Long COVID (LC) includes persistent behavioral and cognitive deficits, impacting quality of life. Neuroinflammation plays a key role in these alterations, with genetic factors influencing susceptibility. The MnSOD Val16Ala SNP is associated with neuroinflammation and cognitive dysfunction, but its role in LC remains unclear. This study investigated the relationship between the SOD2 Val16Ala polymorphism and neurocognitive alterations in young adults post-SARS-CoV-2 infection. Neurocognitive performance was assessed using the Neupsilin test in individuals with and without prior COVID-19. Blood samples were collected for the quantification of cytokines (IL-1, IL-6, TNF-α, and IFN-γ) and for the genotyping of the SOD2 Val16Ala polymorphism. The COVID-19 group showed worse cognitive performance and higher cytokine levels than controls, particularly in memory and executive function. Val allele carriers (Val/Ala and Val/Val) exhibited increased pro-inflammatory cytokine levels compared to Ala/Ala carriers. These findings suggest a potential interaction between genetic susceptibility and inflammatory response in post-COVID neurocognitive alterations. Young adults post-COVID-19 presented an exacerbated neuroinflammatory response, likely influencing cognition.
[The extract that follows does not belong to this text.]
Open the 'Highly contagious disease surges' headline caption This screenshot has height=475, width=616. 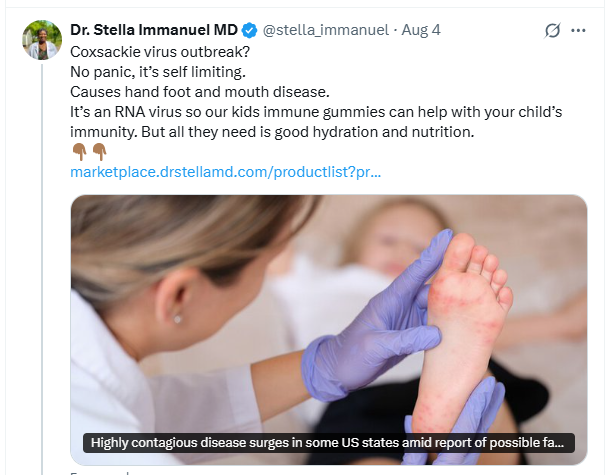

The presence of the Val allele was associated with greater susceptibility to inflammatory events, suggesting a genetic component in LC-related neurological dysfunction. These results reinforce the role of neuroinflammation in LC and highlight the importance of genetic factors in determining cognitive outcomes. Understanding these mechanisms may help identify individuals at higher risk and support future therapeutic strategies.